European equity markets experienced strong buying activity on Friday after the BOJ announced that it would significantly ramp up stimulus by increasing the monetary base to 80tn yen against expectations that the monetary base would increase by 70tn yen this year. Markets gained further support after Japan’s government pension investment fund announced a reallocation of its asset class weights. Major benchmark stock indices across Europe rose strongly throughout the session with London’s blue chip index rallying 1.2% throughout the session while the CAC and DAX added 2.2% and 2.1% respectively.
Spot gold prices sank to their lowest level since July 2010 as investors piled back into equity markets. Prices struggled to hold onto tentative support around yesterday’s close just below $1,200/oz with losses extending almost 2.7% lower towards $1,162/oz, adding a third consecutive day of losses and capping a month which saw prices sink 5.3% lower this week alone as renewed confidence in global markets saw interest in the yellow metal wane. SPDR gold trust holdings slipped back to levels last seen in September 2008 with total holdings slipping towards 740 tonnes, with the equivalent of almost 29 tonnes of outflows throughout October. With low inflation a cause for concern among central bankers the world over not to mention the recent slide in crude oil prices we could see gold prices sink lower with longer term targets towards $1,100/oz a possibility as reduced inflation expectations add to the downward pressure currently weighing on investor appetite for the yellow metal.

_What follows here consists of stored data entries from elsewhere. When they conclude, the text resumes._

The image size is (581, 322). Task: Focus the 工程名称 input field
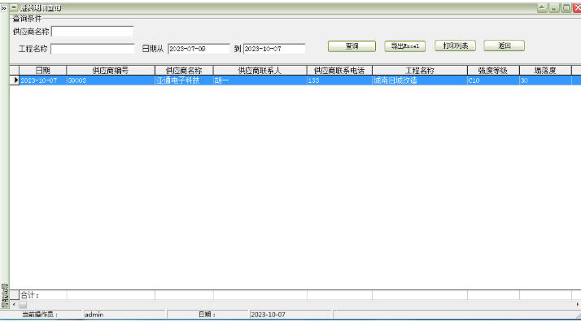click(x=93, y=49)
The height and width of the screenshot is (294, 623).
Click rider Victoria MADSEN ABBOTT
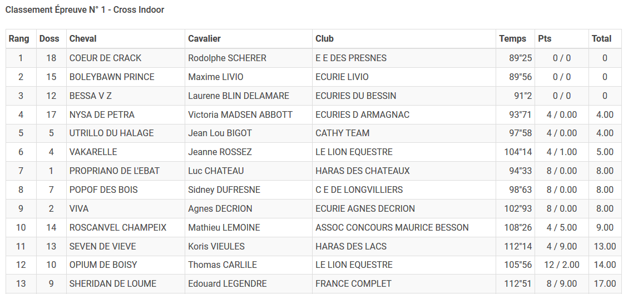(240, 114)
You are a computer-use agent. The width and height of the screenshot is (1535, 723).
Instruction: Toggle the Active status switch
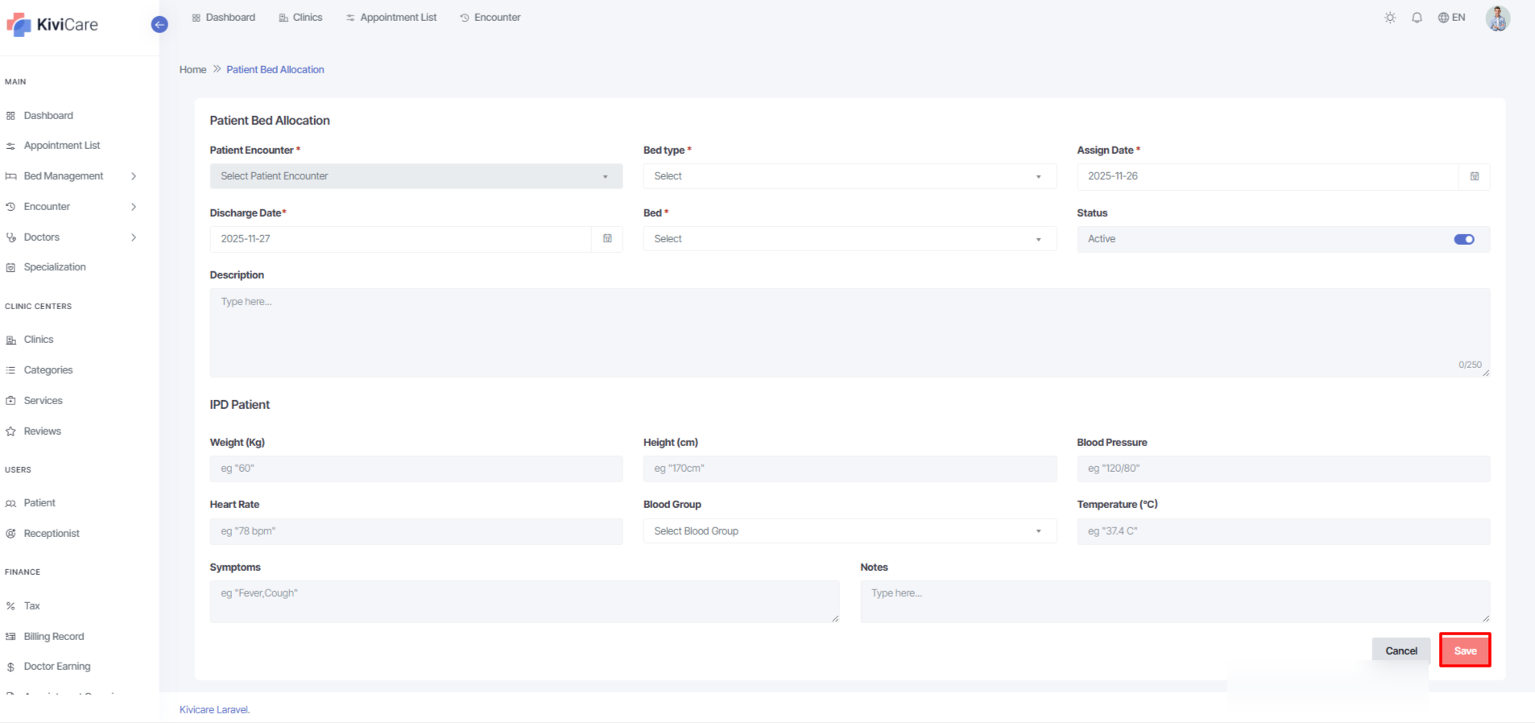(1463, 239)
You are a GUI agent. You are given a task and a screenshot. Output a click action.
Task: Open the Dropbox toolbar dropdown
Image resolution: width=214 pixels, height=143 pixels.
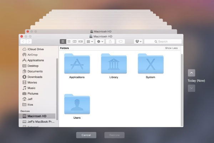point(138,42)
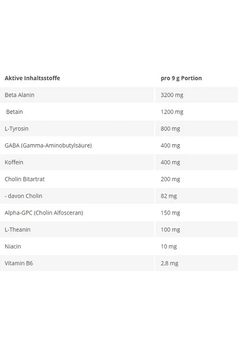Click the 200 mg amount cell
This screenshot has height=347, width=239.
pos(170,179)
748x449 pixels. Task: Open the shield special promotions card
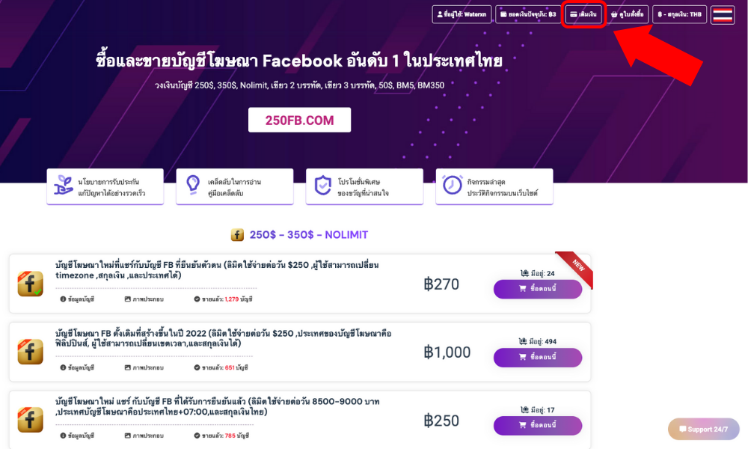[x=364, y=186]
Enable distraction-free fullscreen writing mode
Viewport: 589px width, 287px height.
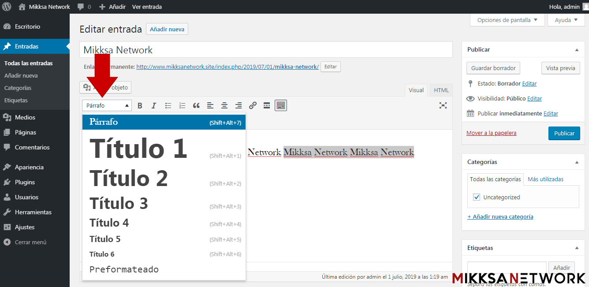[x=443, y=105]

US markets started the last session of the month on a positive note, with both the S&P 50 and DJIA building on yesterday’s gains as the positive sentiment from Asia and Europe carried over to Wall Street. The dollar index continued to surge higher, helped by gaining significant territory against the yen as it rallied above 87.00 early on and spent much of the day holding on to these gains. Despite the positive sentiment sweeping global markets today data released earlier on acted as a gentle reminder to investors that the markets still face some headwinds. US consumer spending posted a surprise contraction in September, slipping 0.2% m/m against expectations of a 0.1% m/m increase indicating households were exercising caution.